How to complete this task: Could you transcribe every record below exactly as written, excluding the pictures?

□ □ □ □

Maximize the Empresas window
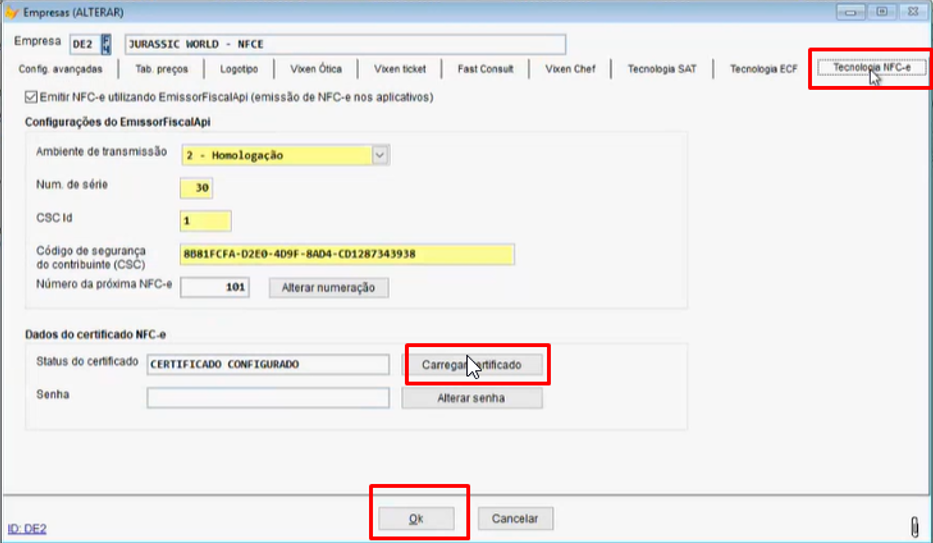coord(882,11)
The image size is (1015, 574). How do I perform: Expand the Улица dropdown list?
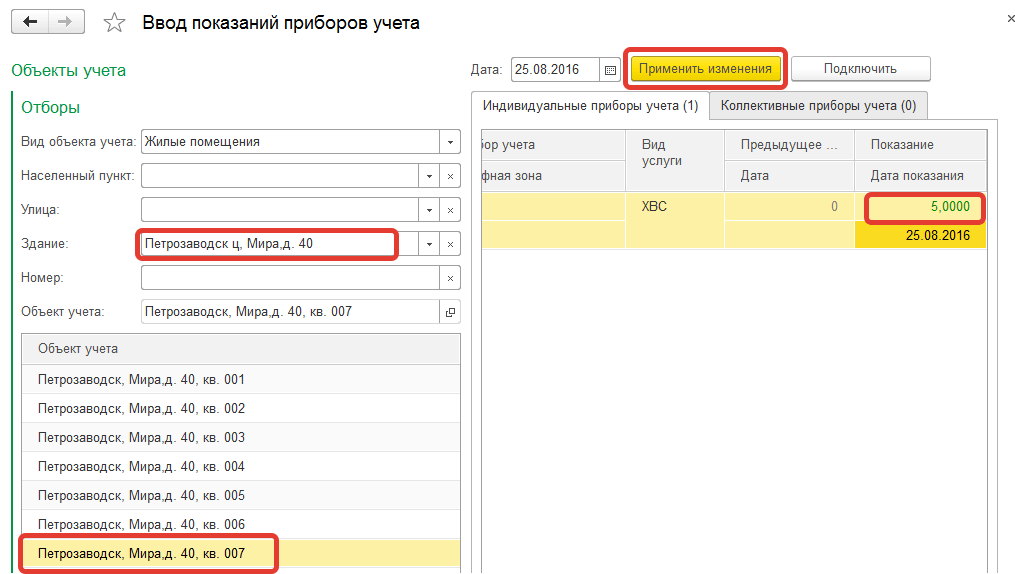[430, 210]
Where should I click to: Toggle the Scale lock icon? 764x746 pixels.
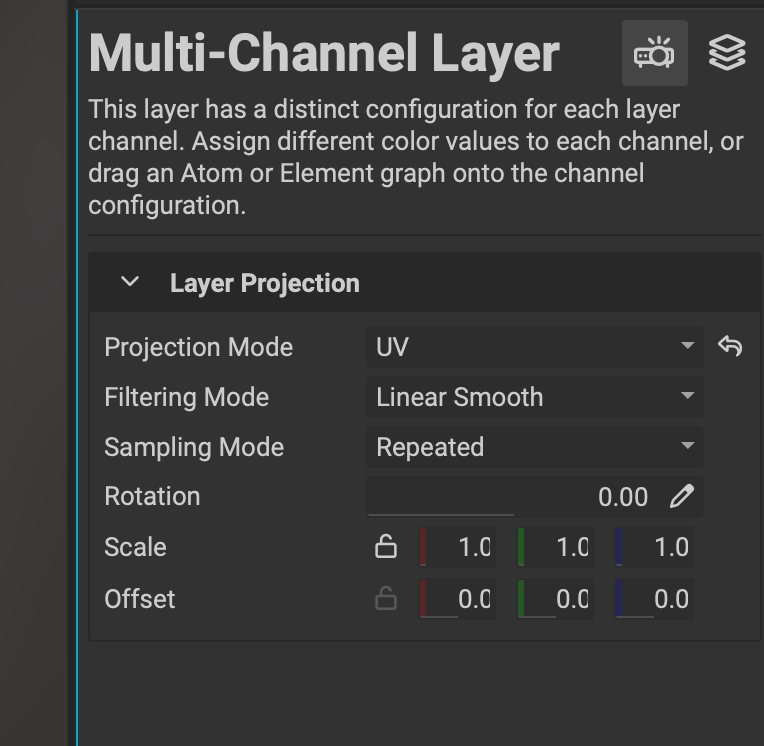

□ □ □ □

Written solution:
Maximize the Empresas window
coord(882,11)
The image size is (1015, 574). How do I perform: Expand the Улица dropdown list?
[430, 210]
Where should I click to: Toggle the Scale lock icon? 764x746 pixels.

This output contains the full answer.